1er avril : Mais d’où vient ce fameux poisson d’avril ?

Chaque année, lorsque le mois d’avril s’installe, une atmosphère joyeuse et espiègle s’empare de nos conversations, de nos échanges sur les réseaux sociaux et de la sphère publique en général. Le Poisson d’avril, cette tradition qui incite petits et grands à se lancer dans des plaisanteries parfois ingénieuses, parfois farfelues, suscite un engouement international. Pourtant, derrière l’innocente habitude de monter de faux canulars médiatiques, se cache une histoire riche et plurielle, dont les racines remontent à des temps plus anciens qu’on ne l’imagine. Découvrons le sens du Poisson d’avril…

 

Le Poisson d’avril (1er avril) est une tradition populaire consistant à faire des farces, des canulars et à coller des poissons en papier dans le dos de ses proches. Il symbolise la naïveté, où l’on offrait de faux poissons. Les synonymes incluent « farce du 1er avril », « canular » ou « blague ». Symbole de naïveté : le poisson est facile à attraper, il symbolise donc la personne que l’on piège facilement. Par ailleurs, dans la tradition chrétienne, Le Poisson d’avril, célébré le 1er avril, trouve principalement ses racines en France au XVIe siècle. La tradition serait née du passage de la nouvelle année du 25 mars au 1er janvier, imposé par Charles IX en 1564. Ceux qui oubliaient ce changement ou l’ignoraient, recevaient de faux cadeaux, devenant des « Poissons d’avril », car cette période correspond à la fin du Carême.

 

Historique du Poisson d’avril

 

Comme beaucoup de coutumes populaires, Le Poisson d’avril puise dans un mélange de faits historiques et d’interprétations populaires.

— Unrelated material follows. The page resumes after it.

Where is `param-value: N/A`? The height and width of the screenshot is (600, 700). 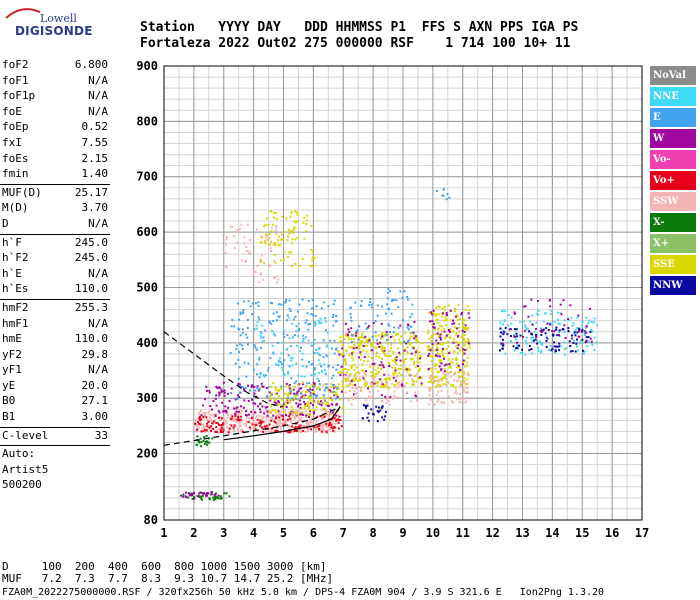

Certains évoquent des changements de calendriers au XVIe siècle ; d’autres invoquent des célébrations printanières plus anciennes, voire des rites païens liés à l’équinoxe. Dans tous les cas, le passage entre la fin de l’hiver et le renouveau printanier a longtemps été propice aux réjouissances, à la légèreté et aux renversements de rôles. Les fêtes de la mi-carême et du carnaval, présentes dans de nombreuses régions d’Europe, témoignent déjà de ce besoin de transgresser le quotidien par la blague, la dérision et l’amusement.

Au fil des siècles, la coutume de faire des farces le 1er avril s’est consolidée, avec une mention particulière pour la France et son fameux « Poisson d’avril ». Les origines de cette dénomination demeurent incertaines. On avance que les poissons étaient abondants (ou interdits) pendant la période du Carême, et que l’arrivée du printemps marquait la fin de ces restrictions alimentaires. Peu importe la source exacte, la dimension ludique de cette célébration a su franchir les frontières, inspirant des traditions similaires à travers l’Europe, mais aussi en Amérique du Nord ou au Japon, où l’on retrouve un goût prononcé pour la blague et l’imposture.

Aujourd’hui, le 1er avril a dépassé sa simple vocation de journée humoristique. Des médias reconnus publient de fausses actualités pour tester la crédulité de leurs lecteurs, des entreprises high-tech lancent des faux produits innovants, des institutions culturelles imaginent des opérations farfelues ; tout cela dans le but avoué de faire sourire ou de piéger. Cette capacité à créer un instant de légèreté, à subvertir les codes de l’information et de la communication, témoigne d’une bienveillance sociale qui se réactualise à chaque printemps.

Un acte de remettre de l’humain au cœur de nos interactions

Pour les hommes élégants, habitués à soigner leurs apparences et leurs interactions, Le Poisson d’avril n’est pas qu’un simple prétexte à la farce, c’est aussi l’occasion de réinventer la convivialité. Offrir une blagounette, surprendre par une mise en scène discrète mais raffinée, jouer avec les conventions sans jamais perdre son sens du style. Célébrer l’humour, la légèreté et la créativité en piégeant ses proches, le partage de rires en famille ou entre collègues avec des blagues bienveillantes et inoffensives, voilà autant de façons d’épouser l’esprit du 1er avril.